Pair Corralation between Lifevantage and Tesla

Given the investment horizon of 90 days Lifevantage is expected to generate 1.31 times less return on investment than Tesla. In addition to that, Lifevantage is 1.41 times more volatile than Tesla Inc. It trades about 0.19 of its total potential returns per unit of risk. Tesla Inc is currently generating about 0.35 per unit of volatility. If you would invest  33,859  in Tesla Inc on September 24, 2024 and sell it today you would earn a total of  9,201  from holding Tesla Inc or generate 27.17% return on investment over 90 days.
Time Period3 Months [change]
DirectionMoves Together 
StrengthStrong
Accuracy100.0%
ValuesDaily Returns

Lifevantage  vs.  Tesla Inc

 Performance 
       Timeline  
Lifevantage 

Risk-Adjusted Performance

13 of 100

 
Weak
 
Strong
Good
Compared to the overall equity markets, risk-adjusted returns on investments in Lifevantage are ranked lower than 13 (%) of all global equities and portfolios over the last 90 days. In spite of very weak basic indicators, Lifevantage displayed solid returns over the last few months and may actually be approaching a breakup point.
Tesla Inc 

Risk-Adjusted Performance

15 of 100

 
Weak
 
Strong
Good
Compared to the overall equity markets, risk-adjusted returns on investments in Tesla Inc are ranked lower than 15 (%) of all global equities and portfolios over the last 90 days. Despite somewhat abnormal essential indicators, Tesla sustained solid returns over the last few months and may actually be approaching a breakup point.
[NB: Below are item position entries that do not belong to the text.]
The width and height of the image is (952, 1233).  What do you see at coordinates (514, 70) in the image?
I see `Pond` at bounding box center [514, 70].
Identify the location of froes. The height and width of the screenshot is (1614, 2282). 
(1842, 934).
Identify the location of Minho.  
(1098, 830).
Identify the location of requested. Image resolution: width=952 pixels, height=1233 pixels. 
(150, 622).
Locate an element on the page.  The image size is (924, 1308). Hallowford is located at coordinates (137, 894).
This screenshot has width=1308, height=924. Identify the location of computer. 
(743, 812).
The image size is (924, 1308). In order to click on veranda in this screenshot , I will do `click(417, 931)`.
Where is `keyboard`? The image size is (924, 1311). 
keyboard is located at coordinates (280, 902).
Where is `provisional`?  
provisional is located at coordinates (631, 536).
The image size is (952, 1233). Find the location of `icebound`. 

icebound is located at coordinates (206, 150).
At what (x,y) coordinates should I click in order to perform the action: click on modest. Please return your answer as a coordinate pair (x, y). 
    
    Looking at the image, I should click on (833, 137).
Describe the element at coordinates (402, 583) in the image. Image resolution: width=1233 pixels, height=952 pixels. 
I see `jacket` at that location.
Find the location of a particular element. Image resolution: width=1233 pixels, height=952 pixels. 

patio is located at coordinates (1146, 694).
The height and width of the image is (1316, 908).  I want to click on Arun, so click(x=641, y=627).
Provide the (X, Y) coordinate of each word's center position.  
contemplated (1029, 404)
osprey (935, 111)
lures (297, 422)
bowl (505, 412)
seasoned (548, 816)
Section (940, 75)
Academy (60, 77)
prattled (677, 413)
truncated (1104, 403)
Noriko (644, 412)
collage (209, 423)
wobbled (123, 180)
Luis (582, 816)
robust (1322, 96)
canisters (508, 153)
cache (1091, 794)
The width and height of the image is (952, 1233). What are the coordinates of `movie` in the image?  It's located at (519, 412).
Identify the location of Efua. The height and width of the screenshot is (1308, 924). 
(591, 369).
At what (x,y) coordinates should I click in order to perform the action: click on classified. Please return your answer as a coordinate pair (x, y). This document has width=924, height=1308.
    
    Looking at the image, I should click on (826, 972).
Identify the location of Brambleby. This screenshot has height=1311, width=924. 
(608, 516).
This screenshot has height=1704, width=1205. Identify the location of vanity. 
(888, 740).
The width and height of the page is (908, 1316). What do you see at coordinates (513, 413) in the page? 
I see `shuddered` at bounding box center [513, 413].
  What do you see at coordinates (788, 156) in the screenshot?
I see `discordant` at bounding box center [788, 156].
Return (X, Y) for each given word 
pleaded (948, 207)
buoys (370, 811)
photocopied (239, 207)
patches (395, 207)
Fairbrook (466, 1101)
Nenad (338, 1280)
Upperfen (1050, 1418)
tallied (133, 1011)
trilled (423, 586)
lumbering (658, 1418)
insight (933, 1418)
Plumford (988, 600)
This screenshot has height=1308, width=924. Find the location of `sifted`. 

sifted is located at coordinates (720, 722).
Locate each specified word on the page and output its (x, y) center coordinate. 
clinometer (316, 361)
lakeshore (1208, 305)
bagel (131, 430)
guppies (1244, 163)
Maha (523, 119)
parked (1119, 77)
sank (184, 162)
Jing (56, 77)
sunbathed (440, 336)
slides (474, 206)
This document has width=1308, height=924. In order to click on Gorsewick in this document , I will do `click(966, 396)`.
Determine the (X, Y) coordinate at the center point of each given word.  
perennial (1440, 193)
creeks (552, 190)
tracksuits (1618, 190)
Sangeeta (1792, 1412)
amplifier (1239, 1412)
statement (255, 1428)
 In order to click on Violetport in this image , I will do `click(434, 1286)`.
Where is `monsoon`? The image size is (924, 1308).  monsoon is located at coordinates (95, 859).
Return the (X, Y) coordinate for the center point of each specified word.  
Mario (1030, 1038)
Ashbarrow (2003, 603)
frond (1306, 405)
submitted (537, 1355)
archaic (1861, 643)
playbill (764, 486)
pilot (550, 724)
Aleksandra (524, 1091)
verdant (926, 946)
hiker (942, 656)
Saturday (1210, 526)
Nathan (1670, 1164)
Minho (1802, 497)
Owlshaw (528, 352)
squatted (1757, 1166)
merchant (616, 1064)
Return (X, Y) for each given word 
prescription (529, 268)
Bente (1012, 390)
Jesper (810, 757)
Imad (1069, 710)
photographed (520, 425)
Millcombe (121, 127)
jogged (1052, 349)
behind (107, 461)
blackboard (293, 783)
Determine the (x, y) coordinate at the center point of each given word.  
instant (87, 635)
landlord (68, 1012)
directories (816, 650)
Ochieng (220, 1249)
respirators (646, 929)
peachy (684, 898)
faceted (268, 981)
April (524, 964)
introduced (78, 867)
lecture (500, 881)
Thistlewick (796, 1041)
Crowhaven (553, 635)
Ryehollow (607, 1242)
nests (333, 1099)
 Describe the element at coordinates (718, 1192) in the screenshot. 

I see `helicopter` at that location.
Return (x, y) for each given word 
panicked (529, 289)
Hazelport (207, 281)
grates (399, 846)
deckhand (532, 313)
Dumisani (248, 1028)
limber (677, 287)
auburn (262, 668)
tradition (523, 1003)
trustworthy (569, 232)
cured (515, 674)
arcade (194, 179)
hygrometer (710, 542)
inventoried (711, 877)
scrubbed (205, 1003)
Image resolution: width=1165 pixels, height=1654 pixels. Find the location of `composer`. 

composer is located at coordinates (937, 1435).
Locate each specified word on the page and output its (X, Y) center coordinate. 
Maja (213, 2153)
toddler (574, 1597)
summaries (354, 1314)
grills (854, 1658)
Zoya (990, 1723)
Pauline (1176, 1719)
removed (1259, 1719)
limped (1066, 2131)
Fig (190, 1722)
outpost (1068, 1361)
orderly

Lifevantage and Tesla Volatility Contrast

   Predicted Return Density   
       Returns  

Pair Trading with Lifevantage and Tesla

The main advantage of trading using opposite Lifevantage and Tesla positions is that it hedges away some unsystematic risk. Because of two separate transactions, even if Lifevantage position performs unexpectedly, Tesla can make up some of the losses. Pair trading also minimizes risk from directional movements in the market. For example, if an entire industry or sector drops because of unexpected headlines, the short position in Tesla will offset losses from the drop in Tesla's long position.
The idea behind Lifevantage and Tesla Inc pairs trading is to make the combined position market-neutral, meaning the overall market's direction will not affect its win or loss (or potential downside or upside). This can be achieved by designing a pairs trade with two highly correlated stocks or equities that operate in a similar space or sector, making it possible to obtain profits through simple and relatively low-risk investment.
Check out your portfolio center.
Note that this page's information should be used as a complementary analysis to find the right mix of equity instruments to add to your existing portfolios or create a brand new portfolio. You can also try the Fundamental Analysis module to view fundamental data based on most recent published financial statements.